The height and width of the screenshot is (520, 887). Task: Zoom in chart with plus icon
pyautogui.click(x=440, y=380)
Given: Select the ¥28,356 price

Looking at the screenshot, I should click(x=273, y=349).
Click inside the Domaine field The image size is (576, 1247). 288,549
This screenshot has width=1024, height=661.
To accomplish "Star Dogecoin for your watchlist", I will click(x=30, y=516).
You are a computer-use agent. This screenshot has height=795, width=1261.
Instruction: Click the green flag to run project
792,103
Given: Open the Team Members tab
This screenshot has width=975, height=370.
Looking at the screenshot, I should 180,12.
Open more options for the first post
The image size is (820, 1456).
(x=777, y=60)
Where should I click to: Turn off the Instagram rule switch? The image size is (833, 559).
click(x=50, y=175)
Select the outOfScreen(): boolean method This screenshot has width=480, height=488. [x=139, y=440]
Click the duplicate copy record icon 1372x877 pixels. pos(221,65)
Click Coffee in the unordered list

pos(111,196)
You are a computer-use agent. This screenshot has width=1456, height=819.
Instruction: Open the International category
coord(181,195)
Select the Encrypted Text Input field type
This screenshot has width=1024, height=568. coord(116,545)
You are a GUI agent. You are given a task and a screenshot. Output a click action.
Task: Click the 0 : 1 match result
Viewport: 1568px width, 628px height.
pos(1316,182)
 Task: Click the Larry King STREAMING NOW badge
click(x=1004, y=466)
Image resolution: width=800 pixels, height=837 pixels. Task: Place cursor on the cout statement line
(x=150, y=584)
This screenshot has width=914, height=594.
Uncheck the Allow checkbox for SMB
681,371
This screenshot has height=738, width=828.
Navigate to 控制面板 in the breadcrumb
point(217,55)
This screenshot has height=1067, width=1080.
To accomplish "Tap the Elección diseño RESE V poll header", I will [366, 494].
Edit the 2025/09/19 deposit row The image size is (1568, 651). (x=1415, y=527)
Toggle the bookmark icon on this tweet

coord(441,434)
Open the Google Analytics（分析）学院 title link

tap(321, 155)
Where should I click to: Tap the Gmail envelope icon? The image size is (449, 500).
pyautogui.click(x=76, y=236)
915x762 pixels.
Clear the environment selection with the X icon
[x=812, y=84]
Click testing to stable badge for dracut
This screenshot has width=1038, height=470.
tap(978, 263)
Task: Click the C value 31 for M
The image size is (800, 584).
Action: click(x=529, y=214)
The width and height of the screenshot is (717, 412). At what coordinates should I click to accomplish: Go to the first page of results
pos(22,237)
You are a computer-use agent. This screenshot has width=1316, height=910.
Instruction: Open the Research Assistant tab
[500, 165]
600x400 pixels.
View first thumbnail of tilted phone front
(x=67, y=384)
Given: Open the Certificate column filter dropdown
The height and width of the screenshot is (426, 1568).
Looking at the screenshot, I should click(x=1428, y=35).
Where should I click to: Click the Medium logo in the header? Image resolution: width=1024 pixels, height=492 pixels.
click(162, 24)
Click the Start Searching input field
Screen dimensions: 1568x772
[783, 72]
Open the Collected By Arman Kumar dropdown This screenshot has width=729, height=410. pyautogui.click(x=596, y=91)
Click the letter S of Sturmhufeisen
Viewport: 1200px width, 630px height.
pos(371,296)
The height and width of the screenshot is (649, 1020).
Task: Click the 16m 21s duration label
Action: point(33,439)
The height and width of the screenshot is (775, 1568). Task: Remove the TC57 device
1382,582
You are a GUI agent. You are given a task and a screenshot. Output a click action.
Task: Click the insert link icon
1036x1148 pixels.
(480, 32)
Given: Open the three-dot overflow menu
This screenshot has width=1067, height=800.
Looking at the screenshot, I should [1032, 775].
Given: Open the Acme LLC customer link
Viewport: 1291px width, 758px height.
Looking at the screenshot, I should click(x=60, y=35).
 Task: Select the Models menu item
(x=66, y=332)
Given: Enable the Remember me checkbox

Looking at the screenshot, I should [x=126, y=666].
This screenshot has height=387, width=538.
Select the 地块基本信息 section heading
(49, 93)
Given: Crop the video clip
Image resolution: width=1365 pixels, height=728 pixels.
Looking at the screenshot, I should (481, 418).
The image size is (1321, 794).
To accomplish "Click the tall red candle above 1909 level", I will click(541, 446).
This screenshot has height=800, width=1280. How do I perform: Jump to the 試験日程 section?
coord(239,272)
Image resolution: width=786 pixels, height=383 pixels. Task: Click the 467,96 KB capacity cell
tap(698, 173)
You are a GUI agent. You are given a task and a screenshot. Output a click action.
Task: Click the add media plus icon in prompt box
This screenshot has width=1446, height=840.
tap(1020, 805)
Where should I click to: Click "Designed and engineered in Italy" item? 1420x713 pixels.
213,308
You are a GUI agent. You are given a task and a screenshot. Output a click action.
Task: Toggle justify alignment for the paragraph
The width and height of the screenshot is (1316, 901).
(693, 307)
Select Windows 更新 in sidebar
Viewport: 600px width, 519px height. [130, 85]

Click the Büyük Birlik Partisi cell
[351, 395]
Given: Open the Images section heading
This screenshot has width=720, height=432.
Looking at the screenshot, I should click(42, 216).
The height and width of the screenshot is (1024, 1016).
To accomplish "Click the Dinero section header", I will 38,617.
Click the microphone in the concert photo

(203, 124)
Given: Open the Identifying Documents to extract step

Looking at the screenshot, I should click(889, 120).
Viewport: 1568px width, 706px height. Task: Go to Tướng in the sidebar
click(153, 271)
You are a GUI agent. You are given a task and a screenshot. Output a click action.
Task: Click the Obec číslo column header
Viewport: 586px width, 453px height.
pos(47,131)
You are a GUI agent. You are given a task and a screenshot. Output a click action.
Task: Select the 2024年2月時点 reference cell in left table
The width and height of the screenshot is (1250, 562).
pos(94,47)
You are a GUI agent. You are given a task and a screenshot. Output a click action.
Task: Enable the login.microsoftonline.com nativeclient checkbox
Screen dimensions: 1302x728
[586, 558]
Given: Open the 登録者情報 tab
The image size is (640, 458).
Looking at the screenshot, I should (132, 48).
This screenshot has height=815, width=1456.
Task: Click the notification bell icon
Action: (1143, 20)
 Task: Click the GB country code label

────────────────────

Would you output the full listing exactly as given?

The height and width of the screenshot is (520, 887). Task: Zoom in chart with plus icon
pyautogui.click(x=440, y=380)
Given: Select the ¥28,356 price

Looking at the screenshot, I should click(x=273, y=349).
Click inside the Domaine field The image size is (576, 1247). 288,549
This screenshot has width=1024, height=661.
To accomplish "Star Dogecoin for your watchlist", I will click(x=30, y=516).
You are a computer-use agent. This screenshot has height=795, width=1261.
Instruction: Click the green flag to run project
792,103
Given: Open the Team Members tab
This screenshot has width=975, height=370.
Looking at the screenshot, I should 180,12.
Open more options for the first post
The image size is (820, 1456).
(x=777, y=60)
Where should I click to: Turn off the Instagram rule switch? The image size is (833, 559).
click(x=50, y=175)
Select the outOfScreen(): boolean method This screenshot has width=480, height=488. [x=139, y=440]
Click the duplicate copy record icon 1372x877 pixels. pos(221,65)
Click Coffee in the unordered list

pos(111,196)
You are a computer-use agent. This screenshot has width=1456, height=819.
Instruction: Open the International category
coord(181,195)
Select the Encrypted Text Input field type
This screenshot has width=1024, height=568. coord(116,545)
You are a GUI agent. You are given a task and a screenshot. Output a click action.
Task: Click the 0 : 1 match result
Viewport: 1568px width, 628px height.
pos(1316,182)
 Task: Click the Larry King STREAMING NOW badge
click(x=1004, y=466)
Image resolution: width=800 pixels, height=837 pixels. Task: Place cursor on the cout statement line
(x=150, y=584)
This screenshot has width=914, height=594.
Uncheck the Allow checkbox for SMB
681,371
This screenshot has height=738, width=828.
Navigate to 控制面板 in the breadcrumb
point(217,55)
This screenshot has height=1067, width=1080.
To accomplish "Tap the Elección diseño RESE V poll header", I will [366, 494].
Edit the 2025/09/19 deposit row The image size is (1568, 651). (x=1415, y=527)
Toggle the bookmark icon on this tweet

coord(441,434)
Open the Google Analytics（分析）学院 title link

tap(321, 155)
Where should I click to: Tap the Gmail envelope icon? The image size is (449, 500).
pyautogui.click(x=76, y=236)
915x762 pixels.
Clear the environment selection with the X icon
[x=812, y=84]
Click testing to stable badge for dracut
This screenshot has width=1038, height=470.
tap(978, 263)
Task: Click the C value 31 for M
The image size is (800, 584).
Action: click(x=529, y=214)
The width and height of the screenshot is (717, 412). At what coordinates should I click to accomplish: Go to the first page of results
pos(22,237)
You are a computer-use agent. This screenshot has width=1316, height=910.
Instruction: Open the Research Assistant tab
[500, 165]
600x400 pixels.
View first thumbnail of tilted phone front
(x=67, y=384)
Given: Open the Certificate column filter dropdown
The height and width of the screenshot is (426, 1568).
Looking at the screenshot, I should click(x=1428, y=35).
Where should I click to: Click the Medium logo in the header? Image resolution: width=1024 pixels, height=492 pixels.
click(162, 24)
Click the Start Searching input field
Screen dimensions: 1568x772
[783, 72]
Open the Collected By Arman Kumar dropdown This screenshot has width=729, height=410. pyautogui.click(x=596, y=91)
Click the letter S of Sturmhufeisen
Viewport: 1200px width, 630px height.
pos(371,296)
The height and width of the screenshot is (649, 1020).
Task: Click the 16m 21s duration label
Action: point(33,439)
The height and width of the screenshot is (775, 1568). Task: Remove the TC57 device
1382,582
You are a GUI agent. You are given a task and a screenshot. Output a click action.
Task: Click the insert link icon
1036x1148 pixels.
(480, 32)
Given: Open the three-dot overflow menu
This screenshot has width=1067, height=800.
Looking at the screenshot, I should [1032, 775].
Given: Open the Acme LLC customer link
Viewport: 1291px width, 758px height.
Looking at the screenshot, I should click(x=60, y=35).
 Task: Select the Models menu item
(x=66, y=332)
Given: Enable the Remember me checkbox

Looking at the screenshot, I should [x=126, y=666].
This screenshot has height=387, width=538.
Select the 地块基本信息 section heading
(49, 93)
Given: Crop the video clip
Image resolution: width=1365 pixels, height=728 pixels.
Looking at the screenshot, I should (481, 418).
The image size is (1321, 794).
To accomplish "Click the tall red candle above 1909 level", I will click(541, 446).
This screenshot has height=800, width=1280. How do I perform: Jump to the 試験日程 section?
coord(239,272)
Image resolution: width=786 pixels, height=383 pixels. Task: Click the 467,96 KB capacity cell
tap(698, 173)
You are a GUI agent. You are given a task and a screenshot. Output a click action.
Task: Click the add media plus icon in prompt box
This screenshot has width=1446, height=840.
tap(1020, 805)
Where should I click to: Click "Designed and engineered in Italy" item? 1420x713 pixels.
213,308
You are a GUI agent. You are given a task and a screenshot. Output a click action.
Task: Toggle justify alignment for the paragraph
The width and height of the screenshot is (1316, 901).
(693, 307)
Select Windows 更新 in sidebar
Viewport: 600px width, 519px height. [130, 85]

Click the Büyük Birlik Partisi cell
[351, 395]
Given: Open the Images section heading
This screenshot has width=720, height=432.
Looking at the screenshot, I should click(42, 216).
The height and width of the screenshot is (1024, 1016).
To accomplish "Click the Dinero section header", I will 38,617.
Click the microphone in the concert photo

(203, 124)
Given: Open the Identifying Documents to extract step

Looking at the screenshot, I should click(889, 120).
Viewport: 1568px width, 706px height. Task: Go to Tướng in the sidebar
click(153, 271)
You are a GUI agent. You are given a task and a screenshot. Output a click action.
Task: Click the Obec číslo column header
Viewport: 586px width, 453px height.
pos(47,131)
You are a GUI agent. You are given a task and a screenshot. Output a click action.
Task: Select the 2024年2月時点 reference cell in left table
The width and height of the screenshot is (1250, 562).
pos(94,47)
You are a GUI agent. You are given a task and a screenshot. Output a click action.
Task: Enable the login.microsoftonline.com nativeclient checkbox
Screen dimensions: 1302x728
[586, 558]
Given: Open the 登録者情報 tab
The image size is (640, 458).
Looking at the screenshot, I should (132, 48).
This screenshot has height=815, width=1456.
Task: Click the notification bell icon
Action: (1143, 20)
 Task: Click the GB country code label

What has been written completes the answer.